### What is expected
Duplicate the lines of the listing below precisely, omitting the pictures from your answer.

Records from a pointing dataset

-----

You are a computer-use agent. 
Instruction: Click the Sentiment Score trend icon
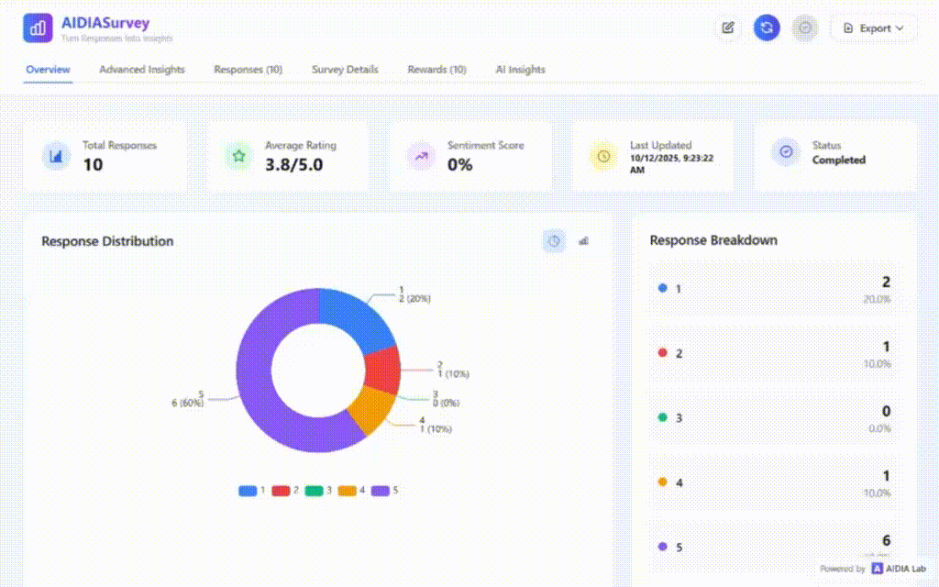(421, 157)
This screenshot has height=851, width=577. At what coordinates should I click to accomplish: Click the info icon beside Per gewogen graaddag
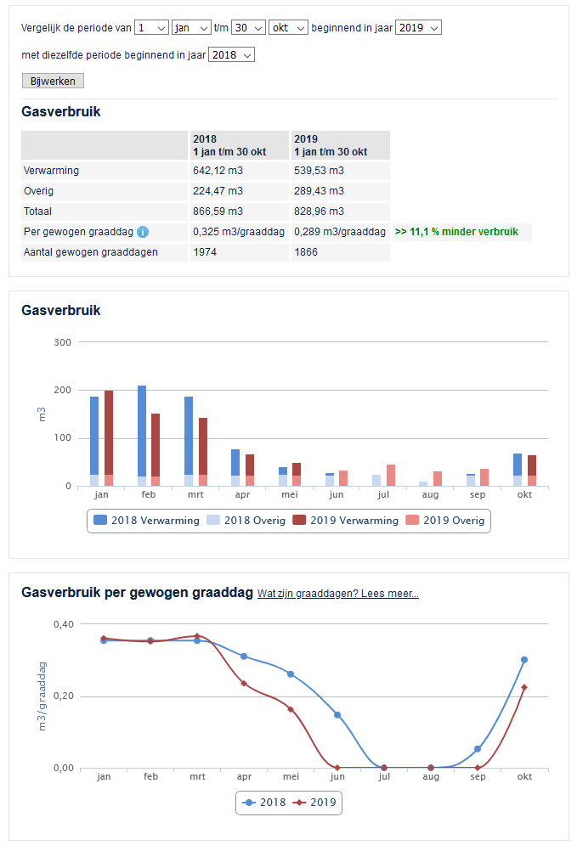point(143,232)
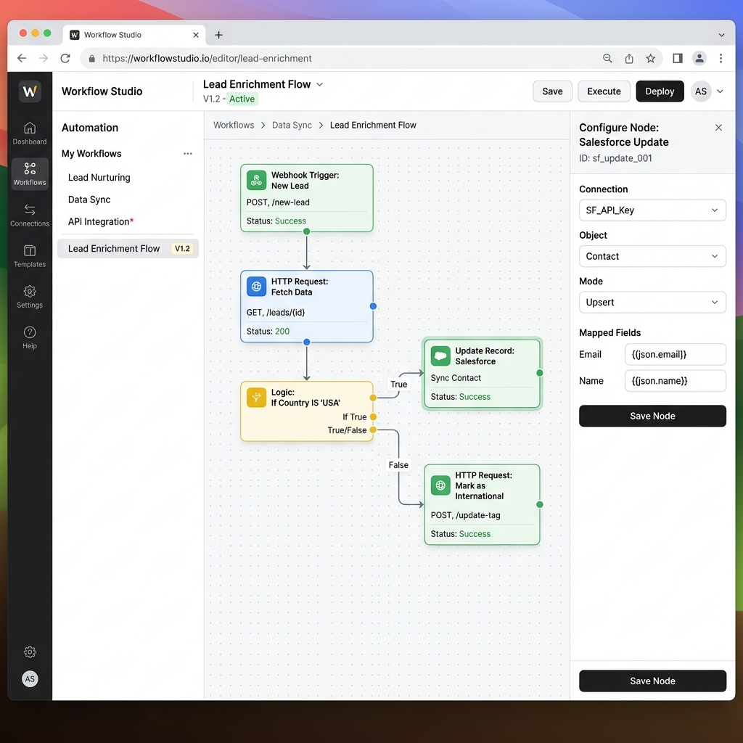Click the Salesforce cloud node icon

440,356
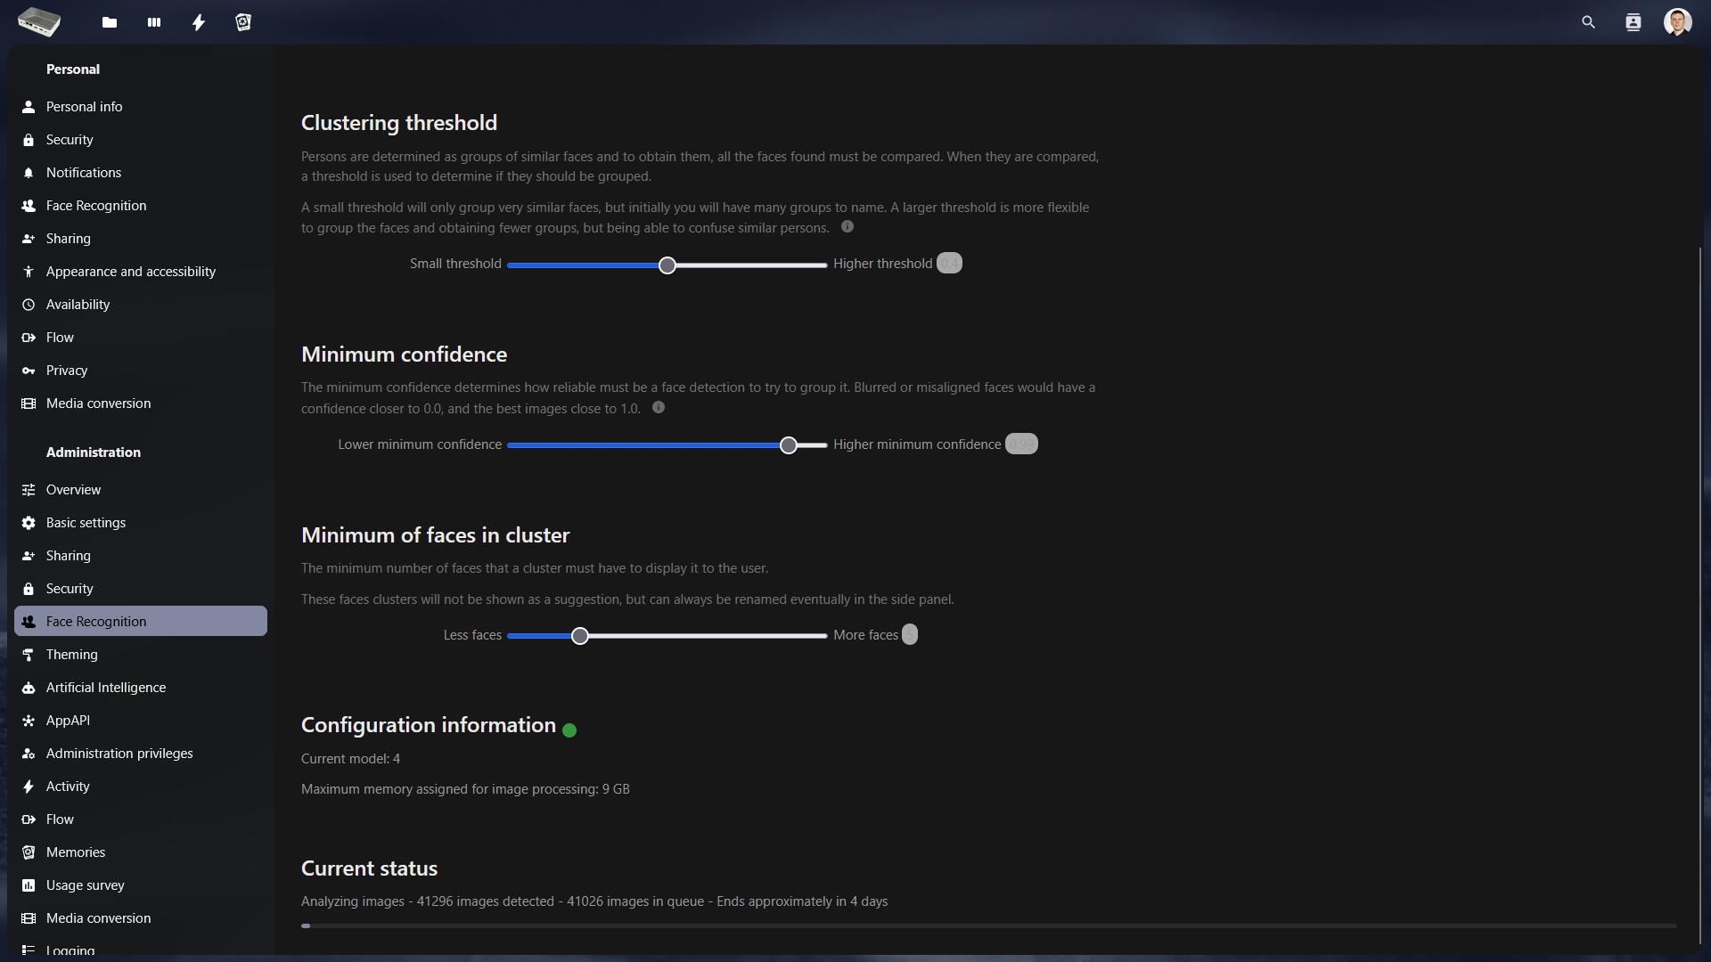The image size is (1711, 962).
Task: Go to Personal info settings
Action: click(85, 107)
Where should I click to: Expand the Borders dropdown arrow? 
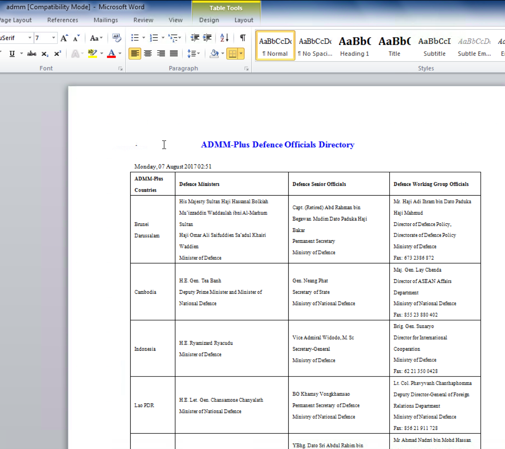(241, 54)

-----

### Task result
You are a computer-use agent. 
Instruction: Click the Sentiment Score trend icon
(421, 157)
This screenshot has height=851, width=577. At what coordinates should I click to accomplish: Click the info icon beside Per gewogen graaddag
point(143,232)
Click the Salesforce cloud node icon

440,356
The image size is (1711, 962).
Task: Go to Personal info settings
Action: click(85, 107)
Where should I click to: Expand the Borders dropdown arrow? 
(241, 54)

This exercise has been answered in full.